La retribución del mundo

H abía una vez un caballero que luchaba con todas sus fuerzas y de sol a sol por la retribución del mundo: honor, esplendor y servicio a las mujeres eran las obras por las que se preocupaba durante toda su vida, y todo lo alto y magnífico que hacía se le devolvía en forma de fama y alabanza; pues todas las lenguas lo elevaron muy por encima de sus congéneres y lo ensalzaban como el mejor hombre de todos los países alemanes. Él pensaba y conocía bien el mundo, y había aprendido muy temprano cómo elevarse a los ojos de los hombres y conquistar honores y dignidades. Nada le faltaba para conseguir las alabanzas, parecía perfecto en sus palabras y acciones, vivía generosamente, llevaba ropas escogidas, cazaba con perros y con halcones, jugaba al ajedrez y tenía los más preciados instrumentos de cuerda, participaba asiduamente en los torneos y lizas y amaba tanto a las mujeres que todas se le volvían devotas y elogiaban su cuerpo y su fidelidad. Su nombre era: Wirnt von Grafenberg.

Un buen día estaba sentado en su aposento y leyendo gozoso un libro en el que se describían toda suerte de aventuras amorosas. Con esto se distrajo todo el día hasta el atardecer, cautivado por el dulce lenguaje del libro. De pronto entró una mujer, más bella que cualquiera que hubiera visto antes, perfecta, con hermosos pechos y más preciosa que Venus y que Pallas y que todas las diosas que antaño estaban dedicadas al amor. Su rostro estaba iluminado como un espejo, su belleza irradiaba un reflejo tan claro y variopinto, que todo el palacio resplandecía con su cuerpo, y sus túnicas y su corona eran tan ricas, que no había oro en el mundo para equiparársele. Asustado con su impresionante aspecto, el señor Wirnt empalideció. Temblando y pálido saludó a la hermosa y le dijo con dulce voz:

—Bien venida a Dios, señora, jamás he visto a nadie como vos.

—Querido, ¿por qué te asustas de mí? —replicó la resplandeciente—. Soy la misma mujer por la que has jugado desde siempre con tu alma y tu vida. De mí te surgía el sentido, de mí has hablado y cantado cuando se te ocurría algo dulce. Eres como un ramo de mayo, que floreces con todos los bellos colores de la Tierra, tuya es la corona del honor desde tu niñez. Siempre me has servido, y tu ánimo era fiel y no se apartaba de mí. Por eso vengo aquí para que puedas observarme por completo y te des cuenta de cuán hermosa soy y cuán perfecta más allá de todo deseo; pues todo esto lo obtendrás como retribución y será tuyo, lo que tus ojos vean en mí.

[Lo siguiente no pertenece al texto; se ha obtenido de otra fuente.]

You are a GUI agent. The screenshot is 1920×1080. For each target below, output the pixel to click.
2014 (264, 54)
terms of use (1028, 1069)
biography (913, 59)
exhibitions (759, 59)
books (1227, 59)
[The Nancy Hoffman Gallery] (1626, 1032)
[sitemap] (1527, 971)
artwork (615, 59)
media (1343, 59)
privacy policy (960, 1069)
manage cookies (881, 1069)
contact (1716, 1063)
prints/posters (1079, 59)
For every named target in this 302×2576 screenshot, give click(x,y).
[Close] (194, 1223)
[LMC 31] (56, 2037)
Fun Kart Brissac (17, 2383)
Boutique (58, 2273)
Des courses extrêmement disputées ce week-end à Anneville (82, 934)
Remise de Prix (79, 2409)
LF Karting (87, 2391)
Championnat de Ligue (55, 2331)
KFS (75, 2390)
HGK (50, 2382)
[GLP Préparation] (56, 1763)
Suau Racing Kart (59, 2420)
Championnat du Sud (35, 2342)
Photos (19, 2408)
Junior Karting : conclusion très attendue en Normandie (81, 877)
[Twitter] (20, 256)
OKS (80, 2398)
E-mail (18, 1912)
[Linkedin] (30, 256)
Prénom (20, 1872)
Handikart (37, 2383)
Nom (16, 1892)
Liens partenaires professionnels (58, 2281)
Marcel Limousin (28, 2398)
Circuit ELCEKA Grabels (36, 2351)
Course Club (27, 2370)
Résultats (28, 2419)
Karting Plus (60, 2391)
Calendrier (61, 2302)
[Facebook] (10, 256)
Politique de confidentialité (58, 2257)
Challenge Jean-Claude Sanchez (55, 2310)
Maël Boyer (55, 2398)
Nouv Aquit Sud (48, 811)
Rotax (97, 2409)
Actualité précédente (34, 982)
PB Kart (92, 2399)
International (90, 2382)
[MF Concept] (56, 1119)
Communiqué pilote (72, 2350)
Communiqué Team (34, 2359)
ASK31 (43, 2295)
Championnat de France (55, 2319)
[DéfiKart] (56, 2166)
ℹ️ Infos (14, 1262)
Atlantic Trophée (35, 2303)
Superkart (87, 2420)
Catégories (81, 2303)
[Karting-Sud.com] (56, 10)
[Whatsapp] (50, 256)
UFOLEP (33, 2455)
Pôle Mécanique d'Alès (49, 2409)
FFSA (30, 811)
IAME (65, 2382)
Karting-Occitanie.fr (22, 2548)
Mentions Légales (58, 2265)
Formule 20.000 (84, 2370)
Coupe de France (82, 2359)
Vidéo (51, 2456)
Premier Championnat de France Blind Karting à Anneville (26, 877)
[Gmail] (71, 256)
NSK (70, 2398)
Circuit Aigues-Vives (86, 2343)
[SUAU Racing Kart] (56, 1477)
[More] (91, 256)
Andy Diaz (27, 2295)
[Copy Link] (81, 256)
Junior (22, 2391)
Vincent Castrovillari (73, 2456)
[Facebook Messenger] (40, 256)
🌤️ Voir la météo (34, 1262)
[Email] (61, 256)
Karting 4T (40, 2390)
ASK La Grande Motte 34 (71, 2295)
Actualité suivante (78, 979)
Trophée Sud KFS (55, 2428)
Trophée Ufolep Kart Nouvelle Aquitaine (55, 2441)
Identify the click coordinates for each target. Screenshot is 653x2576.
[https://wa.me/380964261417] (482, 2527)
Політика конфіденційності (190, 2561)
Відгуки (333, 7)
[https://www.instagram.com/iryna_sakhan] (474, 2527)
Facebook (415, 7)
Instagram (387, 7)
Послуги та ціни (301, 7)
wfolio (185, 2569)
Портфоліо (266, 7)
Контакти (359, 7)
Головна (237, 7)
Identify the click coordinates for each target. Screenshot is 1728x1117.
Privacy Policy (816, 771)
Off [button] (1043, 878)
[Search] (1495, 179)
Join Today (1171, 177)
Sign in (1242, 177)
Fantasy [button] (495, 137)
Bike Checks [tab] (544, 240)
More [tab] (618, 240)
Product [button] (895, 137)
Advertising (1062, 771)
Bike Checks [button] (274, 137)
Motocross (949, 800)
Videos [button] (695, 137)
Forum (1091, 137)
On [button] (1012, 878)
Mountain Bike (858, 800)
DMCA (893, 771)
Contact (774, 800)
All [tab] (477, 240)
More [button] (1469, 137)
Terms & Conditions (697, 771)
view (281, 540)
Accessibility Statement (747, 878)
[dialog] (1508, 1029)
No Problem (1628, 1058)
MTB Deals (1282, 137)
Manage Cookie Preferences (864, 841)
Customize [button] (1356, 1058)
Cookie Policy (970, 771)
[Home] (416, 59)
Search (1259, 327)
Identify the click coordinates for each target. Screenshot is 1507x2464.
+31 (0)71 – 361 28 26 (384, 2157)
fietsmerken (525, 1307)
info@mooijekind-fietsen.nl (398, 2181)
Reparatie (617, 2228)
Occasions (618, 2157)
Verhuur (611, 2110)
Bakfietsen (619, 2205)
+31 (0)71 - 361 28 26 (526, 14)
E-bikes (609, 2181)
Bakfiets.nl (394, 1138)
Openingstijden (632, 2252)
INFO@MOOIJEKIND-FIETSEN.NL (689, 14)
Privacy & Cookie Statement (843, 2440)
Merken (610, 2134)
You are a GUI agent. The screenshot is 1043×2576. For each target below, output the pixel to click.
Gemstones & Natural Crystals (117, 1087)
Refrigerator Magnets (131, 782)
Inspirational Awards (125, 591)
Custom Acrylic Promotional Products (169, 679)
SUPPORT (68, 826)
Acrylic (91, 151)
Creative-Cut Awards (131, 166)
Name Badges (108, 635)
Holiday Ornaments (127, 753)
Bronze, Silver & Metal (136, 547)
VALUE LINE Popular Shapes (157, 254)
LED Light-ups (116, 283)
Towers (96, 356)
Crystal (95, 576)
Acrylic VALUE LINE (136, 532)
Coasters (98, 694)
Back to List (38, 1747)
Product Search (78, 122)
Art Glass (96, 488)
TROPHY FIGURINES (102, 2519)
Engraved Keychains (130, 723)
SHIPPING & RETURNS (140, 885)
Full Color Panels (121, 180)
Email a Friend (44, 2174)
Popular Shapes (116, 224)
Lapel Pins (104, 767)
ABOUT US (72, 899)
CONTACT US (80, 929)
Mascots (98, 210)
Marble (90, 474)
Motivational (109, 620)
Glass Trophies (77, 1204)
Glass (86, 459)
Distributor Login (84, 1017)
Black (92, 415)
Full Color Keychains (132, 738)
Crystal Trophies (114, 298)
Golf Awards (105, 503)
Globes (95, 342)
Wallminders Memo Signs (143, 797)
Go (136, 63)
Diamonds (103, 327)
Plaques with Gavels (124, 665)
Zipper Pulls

Este discurso le resultó muy extraño al señor: pues la mujer dijo que él le había servido, pero jamás la había visto antes.

—Alta señora —le dijo—, si me queréis como siervo, os serviré hasta mi muerte. Pero realmente no sé nada de que haya sido vuestro criado, pues mis ojos jamás os han visto. ¿Quién sois, hermosa? ¿De dónde venís y cómo os llamáis? Decídmelo, para que sepa si en mis días he sentido alguna vez vuestras palabras.

—Así se hará —repuso la mujer maravillosa—. Te diré mi muy alabado nombre. No necesitas avergonzarte de que seas mi súbdito. Pues a mí me sirve todo el que vive en la Tierra, emperadores y reyes están bajo mi corona, condes, duques y marqueses se han arrodillado delante de mí y obedecen mis mandamientos. No temo a nadie salvo a Dios, pues él es el único que tiene poder sobre mí. Me llamo señora Mundo, a la que tanto has perseguido. Sé pues retribuida por mí, como te he de mostrar. ¡Mira!

Le volvió la espalda: allí vio que estaba lleno de horribles víboras, sapos y serpientes. Pestes y horribles tumores cubrían la piel, moscas y hormigas se alojaban en ella, y las larvas habían carcomido la carne hasta los huesos. Un olor terrorífico salía del repugnante cuerpo, y el rico vestido de seda parecía triste y gris cual ceniza.

Con estas palabras desapareció. Pero poco después Wirnt von Grafenberg ciñó la cruz y viajó a Tierra Santa, para conquistarse la salvación eterna como luchador de Cristo.